[clang-tools-extra] 2a88fb2 - [pseudo] Eliminate the dangling-else syntax ambiguity.
Haojian Wu via cfe-commits
cfe-commits at lists.llvm.org
Fri Jul 22 00:13:29 PDT 2022
Author: Haojian Wu
Date: 2022-07-22T09:13:09+02:00
New Revision: 2a88fb2ecb72300bfbbc74c586fb415cc18c9f9d
URL: https://github.com/llvm/llvm-project/commit/2a88fb2ecb72300bfbbc74c586fb415cc18c9f9d
DIFF: https://github.com/llvm/llvm-project/commit/2a88fb2ecb72300bfbbc74c586fb415cc18c9f9d.diff
LOG: [pseudo] Eliminate the dangling-else syntax ambiguity.

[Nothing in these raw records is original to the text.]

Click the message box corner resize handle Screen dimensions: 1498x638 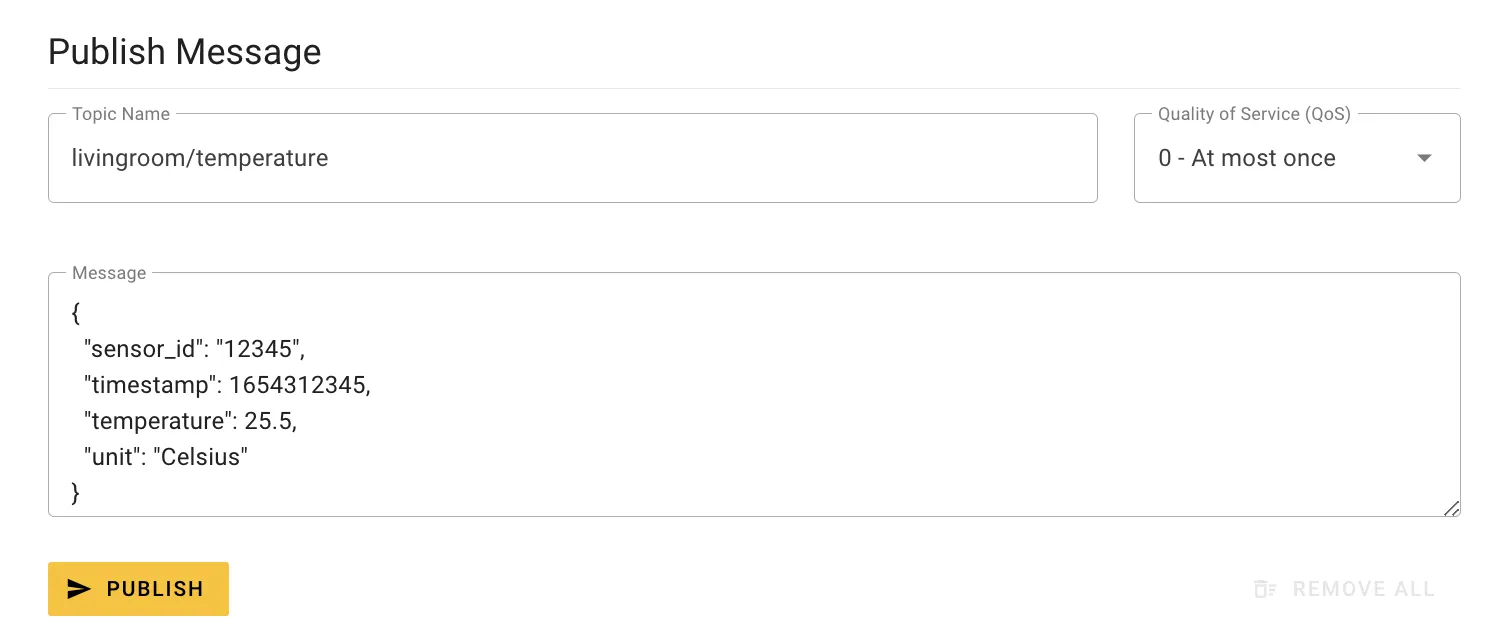1451,508
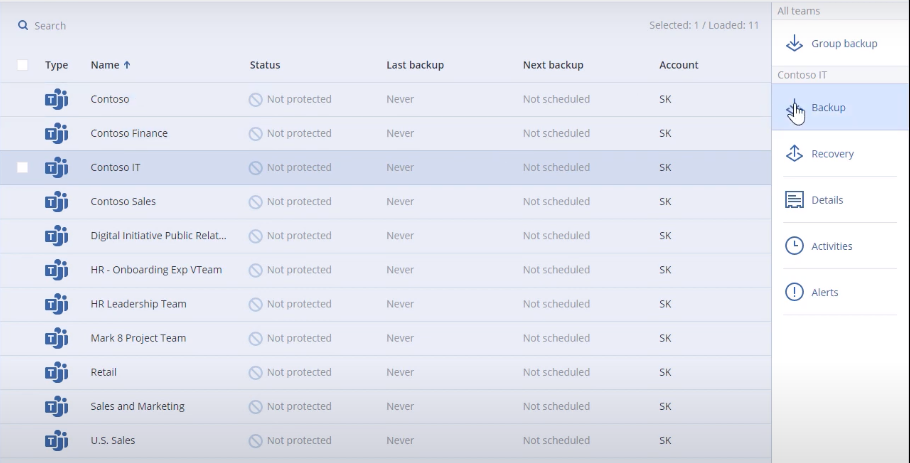Screen dimensions: 910x463
Task: Open the Mark 8 Project Team entry
Action: [138, 338]

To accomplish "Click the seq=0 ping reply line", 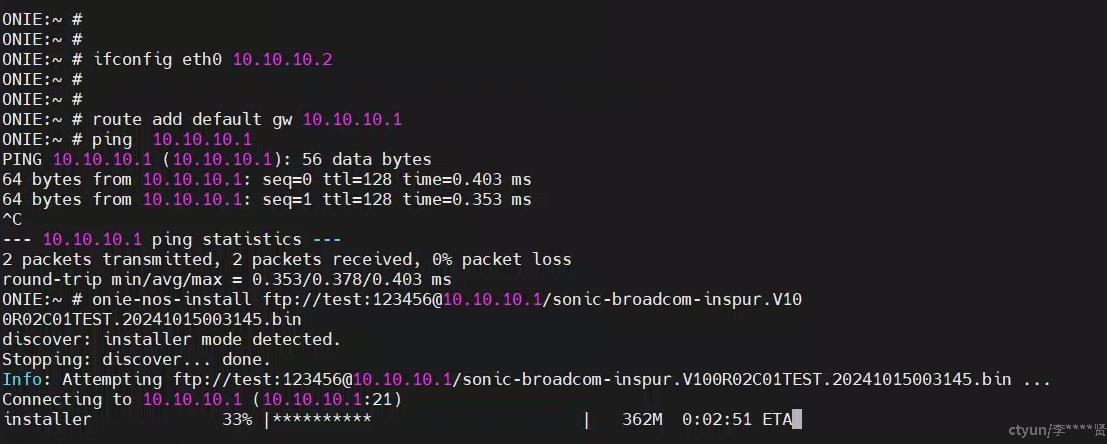I will tap(267, 180).
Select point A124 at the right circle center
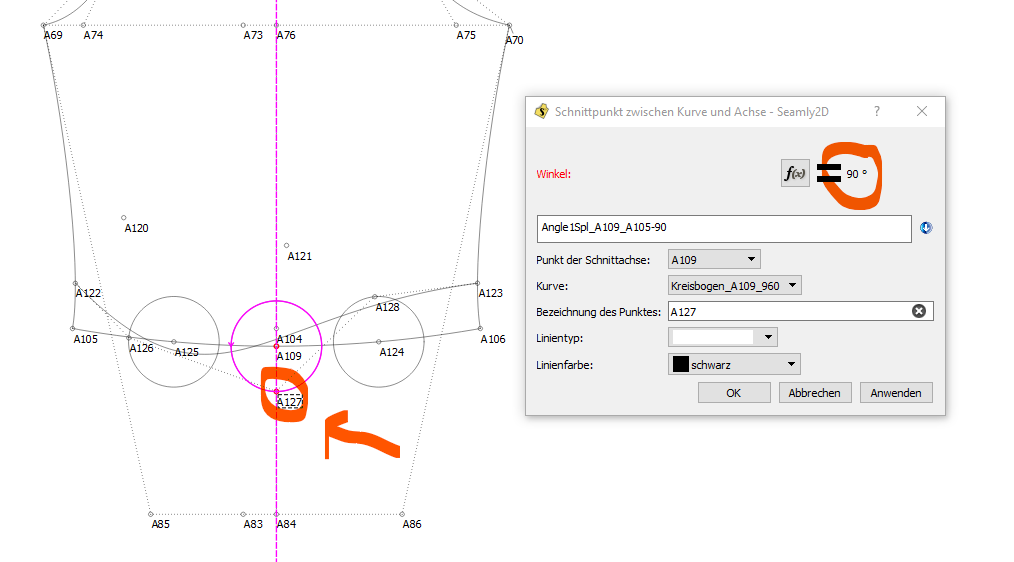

- the grammar ambiguity is eliminated by a guard;
- modify the guard function signatures, now all parameters are folded in
to a single object, avoid a long parameter list (as we will add more
parameters in the near future);
Reviewed By: sammccall
Differential Revision: https://reviews.llvm.org/D130160
Added:
clang-tools-extra/pseudo/test/cxx/dangling-else.cpp
Modified:
clang-tools-extra/pseudo/include/clang-pseudo/Language.h
clang-tools-extra/pseudo/lib/GLR.cpp
clang-tools-extra/pseudo/lib/cxx/CXX.cpp
clang-tools-extra/pseudo/lib/cxx/cxx.bnf
clang-tools-extra/pseudo/unittests/GLRTest.cpp
Removed:
################################################################################
diff --git a/clang-tools-extra/pseudo/include/clang-pseudo/Language.h b/clang-tools-extra/pseudo/include/clang-pseudo/Language.h
index 3696543915cba..1a2b71f081da0 100644
--- a/clang-tools-extra/pseudo/include/clang-pseudo/Language.h
+++ b/clang-tools-extra/pseudo/include/clang-pseudo/Language.h
@@ -19,6 +19,12 @@ class ForestNode;
class TokenStream;
class LRTable;
+struct GuardParams {
+ llvm::ArrayRef<const ForestNode *> RHS;
+ const TokenStream &Tokens;
+ // FIXME: use the index of Tokens.
+ SymbolID Lookahead;
+};
// A guard restricts when a grammar rule can be used.
//
// The GLR parser will use the guard to determine whether a rule reduction will
@@ -26,8 +32,7 @@ class LRTable;
// `virt-specifier := IDENTIFIER` only if the identifier's text is 'override`.
//
// Return true if the guard is satisfied.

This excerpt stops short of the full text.